** EXERCISE TASK **
Convert the rows below into a JSON list of strings with one string for each line, and omit any blank lines.

-=-=-

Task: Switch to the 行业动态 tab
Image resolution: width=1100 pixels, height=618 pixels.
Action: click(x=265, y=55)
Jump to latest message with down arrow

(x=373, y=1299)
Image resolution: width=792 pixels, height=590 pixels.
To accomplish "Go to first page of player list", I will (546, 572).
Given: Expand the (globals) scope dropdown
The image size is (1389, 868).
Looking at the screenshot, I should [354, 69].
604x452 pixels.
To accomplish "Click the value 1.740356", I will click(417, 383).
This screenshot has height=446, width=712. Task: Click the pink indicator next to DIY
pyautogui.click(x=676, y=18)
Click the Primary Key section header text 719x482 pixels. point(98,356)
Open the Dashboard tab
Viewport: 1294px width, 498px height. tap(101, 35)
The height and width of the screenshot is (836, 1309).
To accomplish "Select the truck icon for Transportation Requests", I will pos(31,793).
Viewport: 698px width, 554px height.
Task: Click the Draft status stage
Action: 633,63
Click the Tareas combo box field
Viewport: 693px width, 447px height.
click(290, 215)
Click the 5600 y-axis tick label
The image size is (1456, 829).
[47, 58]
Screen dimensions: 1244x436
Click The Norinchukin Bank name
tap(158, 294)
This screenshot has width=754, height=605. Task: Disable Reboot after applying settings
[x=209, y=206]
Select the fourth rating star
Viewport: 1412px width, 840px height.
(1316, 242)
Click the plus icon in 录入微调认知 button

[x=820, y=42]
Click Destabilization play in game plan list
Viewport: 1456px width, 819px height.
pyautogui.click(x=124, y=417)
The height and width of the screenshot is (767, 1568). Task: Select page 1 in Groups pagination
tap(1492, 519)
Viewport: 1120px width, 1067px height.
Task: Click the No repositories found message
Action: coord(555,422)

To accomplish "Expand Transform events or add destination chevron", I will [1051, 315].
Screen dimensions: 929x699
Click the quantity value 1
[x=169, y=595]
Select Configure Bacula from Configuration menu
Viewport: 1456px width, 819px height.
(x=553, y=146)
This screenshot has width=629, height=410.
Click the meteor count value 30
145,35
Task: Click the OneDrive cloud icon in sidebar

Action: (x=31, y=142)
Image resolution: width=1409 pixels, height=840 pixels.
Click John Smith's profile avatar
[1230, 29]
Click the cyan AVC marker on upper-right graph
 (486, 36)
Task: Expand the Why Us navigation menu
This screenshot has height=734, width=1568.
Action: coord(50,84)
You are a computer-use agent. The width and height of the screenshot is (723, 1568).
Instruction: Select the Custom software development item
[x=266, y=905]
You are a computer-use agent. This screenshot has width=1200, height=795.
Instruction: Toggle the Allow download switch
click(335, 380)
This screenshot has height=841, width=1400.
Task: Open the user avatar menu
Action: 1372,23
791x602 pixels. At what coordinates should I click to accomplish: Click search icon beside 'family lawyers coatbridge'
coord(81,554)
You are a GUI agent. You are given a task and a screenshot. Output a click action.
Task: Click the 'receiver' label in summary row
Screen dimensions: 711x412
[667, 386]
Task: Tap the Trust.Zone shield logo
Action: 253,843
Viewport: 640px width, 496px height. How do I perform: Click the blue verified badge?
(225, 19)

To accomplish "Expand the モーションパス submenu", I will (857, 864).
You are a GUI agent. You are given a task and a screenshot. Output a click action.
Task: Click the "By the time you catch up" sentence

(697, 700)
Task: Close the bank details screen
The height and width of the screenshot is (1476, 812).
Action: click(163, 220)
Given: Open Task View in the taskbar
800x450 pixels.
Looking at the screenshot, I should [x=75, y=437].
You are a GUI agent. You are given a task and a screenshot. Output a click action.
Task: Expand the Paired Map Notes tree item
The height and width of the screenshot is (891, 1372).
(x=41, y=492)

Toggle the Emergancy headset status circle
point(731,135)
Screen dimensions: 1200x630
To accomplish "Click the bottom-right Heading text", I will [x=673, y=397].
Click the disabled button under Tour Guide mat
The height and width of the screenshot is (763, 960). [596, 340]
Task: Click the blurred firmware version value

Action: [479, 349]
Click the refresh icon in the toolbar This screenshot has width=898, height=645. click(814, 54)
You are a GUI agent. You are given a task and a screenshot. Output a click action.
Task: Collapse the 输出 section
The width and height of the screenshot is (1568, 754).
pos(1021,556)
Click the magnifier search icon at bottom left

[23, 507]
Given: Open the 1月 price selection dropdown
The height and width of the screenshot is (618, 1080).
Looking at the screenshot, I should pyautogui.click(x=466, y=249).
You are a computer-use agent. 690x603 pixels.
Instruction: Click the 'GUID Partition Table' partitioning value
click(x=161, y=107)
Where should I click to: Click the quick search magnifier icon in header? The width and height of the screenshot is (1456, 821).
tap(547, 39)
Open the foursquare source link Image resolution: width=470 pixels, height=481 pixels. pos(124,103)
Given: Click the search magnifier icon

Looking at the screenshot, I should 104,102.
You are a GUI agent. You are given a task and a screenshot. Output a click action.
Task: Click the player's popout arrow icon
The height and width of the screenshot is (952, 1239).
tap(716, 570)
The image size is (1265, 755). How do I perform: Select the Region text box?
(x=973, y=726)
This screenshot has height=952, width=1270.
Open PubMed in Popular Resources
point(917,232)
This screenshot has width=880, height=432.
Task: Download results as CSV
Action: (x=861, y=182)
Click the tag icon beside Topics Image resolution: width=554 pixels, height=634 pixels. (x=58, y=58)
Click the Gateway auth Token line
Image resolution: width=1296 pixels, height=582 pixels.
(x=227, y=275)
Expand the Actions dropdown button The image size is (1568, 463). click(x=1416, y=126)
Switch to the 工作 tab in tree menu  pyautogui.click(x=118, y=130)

-=-=-

** SOLUTION TO THE PROBLEM **
[
  "Task: Switch to the 行业动态 tab",
  "Image resolution: width=1100 pixels, height=618 pixels.",
  "Action: click(x=265, y=55)",
  "Jump to latest message with down arrow",
  "(x=373, y=1299)",
  "Image resolution: width=792 pixels, height=590 pixels.",
  "To accomplish \"Go to first page of player list\", I will (546, 572).",
  "Given: Expand the (globals) scope dropdown",
  "The image size is (1389, 868).",
  "Looking at the screenshot, I should [354, 69].",
  "604x452 pixels.",
  "To accomplish \"Click the value 1.740356\", I will click(417, 383).",
  "This screenshot has height=446, width=712. Task: Click the pink indicator next to DIY",
  "pyautogui.click(x=676, y=18)",
  "Click the Primary Key section header text 719x482 pixels. point(98,356)",
  "Open the Dashboard tab",
  "Viewport: 1294px width, 498px height. tap(101, 35)",
  "The height and width of the screenshot is (836, 1309).",
  "To accomplish \"Select the truck icon for Transportation Requests\", I will pos(31,793).",
  "Viewport: 698px width, 554px height.",
  "Task: Click the Draft status stage",
  "Action: 633,63",
  "Click the Tareas combo box field",
  "Viewport: 693px width, 447px height.",
  "click(290, 215)",
  "Click the 5600 y-axis tick label",
  "The image size is (1456, 829).",
  "[47, 58]",
  "Screen dimensions: 1244x436",
  "Click The Norinchukin Bank name",
  "tap(158, 294)",
  "This screenshot has width=754, height=605. Task: Disable Reboot after applying settings",
  "[x=209, y=206]",
  "Select the fourth rating star",
  "Viewport: 1412px width, 840px height.",
  "(1316, 242)",
  "Click the plus icon in 录入微调认知 button",
  "[x=820, y=42]",
  "Click Destabilization play in game plan list",
  "Viewport: 1456px width, 819px height.",
  "pyautogui.click(x=124, y=417)",
  "The height and width of the screenshot is (767, 1568). Task: Select page 1 in Groups pagination",
  "tap(1492, 519)",
  "Viewport: 1120px width, 1067px height.",
  "Task: Click the No repositories found message",
  "Action: coord(555,422)",
  "To accomplish \"Expand Transform events or add destination chevron\", I will [1051, 315].",
  "Screen dimensions: 929x699",
  "Click the quantity value 1",
  "[x=169, y=595]",
  "Select Configure Bacula from Configuration menu",
  "Viewport: 1456px width, 819px height.",
  "(x=553, y=146)",
  "This screenshot has width=629, height=410.",
  "Click the meteor count value 30",
  "145,35",
  "Task: Click the OneDrive cloud icon in sidebar",
  "Action: (x=31, y=142)",
  "Image resolution: width=1409 pixels, height=840 pixels.",
  "Click John Smith's profile avatar",
  "[1230, 29]",
  "Click the cyan AVC marker on upper-right graph",
  " (486, 36)",
  "Task: Expand the Why Us navigation menu",
  "This screenshot has height=734, width=1568.",
  "Action: coord(50,84)",
  "You are a computer-use agent. The width and height of the screenshot is (723, 1568).",
  "Instruction: Select the Custom software development item",
  "[x=266, y=905]",
  "You are a computer-use agent. This screenshot has width=1200, height=795.",
  "Instruction: Toggle the Allow download switch",
  "click(335, 380)",
  "This screenshot has height=841, width=1400.",
  "Task: Open the user avatar menu",
  "Action: 1372,23",
  "791x602 pixels. At what coordinates should I click to accomplish: Click search icon beside 'family lawyers coatbridge'",
  "coord(81,554)",
  "You are a GUI agent. You are given a task and a screenshot. Output a click action.",
  "Task: Click the 'receiver' label in summary row",
  "Screen dimensions: 711x412",
  "[667, 386]",
  "Task: Tap the Trust.Zone shield logo",
  "Action: 253,843",
  "Viewport: 640px width, 496px height. How do I perform: Click the blue verified badge?",
  "(225, 19)",
  "To accomplish \"Expand the モーションパス submenu\", I will (857, 864).",
  "You are a GUI agent. You are given a task and a screenshot. Output a click action.",
  "Task: Click the \"By the time you catch up\" sentence",
  "(697, 700)",
  "Task: Close the bank details screen",
  "The height and width of the screenshot is (1476, 812).",
  "Action: click(163, 220)",
  "Given: Open Task View in the taskbar",
  "800x450 pixels.",
  "Looking at the screenshot, I should [x=75, y=437].",
  "You are a GUI agent. You are given a task and a screenshot. Output a click action.",
  "Task: Expand the Paired Map Notes tree item",
  "The height and width of the screenshot is (891, 1372).",
  "(x=41, y=492)",
  "Toggle the Emergancy headset status circle",
  "point(731,135)",
  "Screen dimensions: 1200x630",
  "To accomplish \"Click the bottom-right Heading text\", I will [x=673, y=397].",
  "Click the disabled button under Tour Guide mat",
  "The height and width of the screenshot is (763, 960). [596, 340]",
  "Task: Click the blurred firmware version value",
  "Action: [479, 349]",
  "Click the refresh icon in the toolbar This screenshot has width=898, height=645. click(814, 54)",
  "You are a GUI agent. You are given a task and a screenshot. Output a click action.",
  "Task: Collapse the 输出 section",
  "The width and height of the screenshot is (1568, 754).",
  "pos(1021,556)",
  "Click the magnifier search icon at bottom left",
  "[23, 507]",
  "Given: Open the 1月 price selection dropdown",
  "The height and width of the screenshot is (618, 1080).",
  "Looking at the screenshot, I should pyautogui.click(x=466, y=249).",
  "You are a computer-use agent. 690x603 pixels.",
  "Instruction: Click the 'GUID Partition Table' partitioning value",
  "click(x=161, y=107)",
  "Where should I click to: Click the quick search magnifier icon in header? The width and height of the screenshot is (1456, 821).",
  "tap(547, 39)",
  "Open the foursquare source link Image resolution: width=470 pixels, height=481 pixels. pos(124,103)",
  "Given: Click the search magnifier icon",
  "Looking at the screenshot, I should 104,102.",
  "You are a GUI agent. You are given a task and a screenshot. Output a click action.",
  "Task: Click the player's popout arrow icon",
  "The height and width of the screenshot is (952, 1239).",
  "tap(716, 570)",
  "The image size is (1265, 755). How do I perform: Select the Region text box?",
  "(x=973, y=726)",
  "This screenshot has height=952, width=1270.",
  "Open PubMed in Popular Resources",
  "point(917,232)",
  "This screenshot has width=880, height=432.",
  "Task: Download results as CSV",
  "Action: (x=861, y=182)",
  "Click the tag icon beside Topics Image resolution: width=554 pixels, height=634 pixels. (x=58, y=58)",
  "Click the Gateway auth Token line",
  "Image resolution: width=1296 pixels, height=582 pixels.",
  "(x=227, y=275)",
  "Expand the Actions dropdown button The image size is (1568, 463). click(x=1416, y=126)",
  "Switch to the 工作 tab in tree menu  pyautogui.click(x=118, y=130)"
]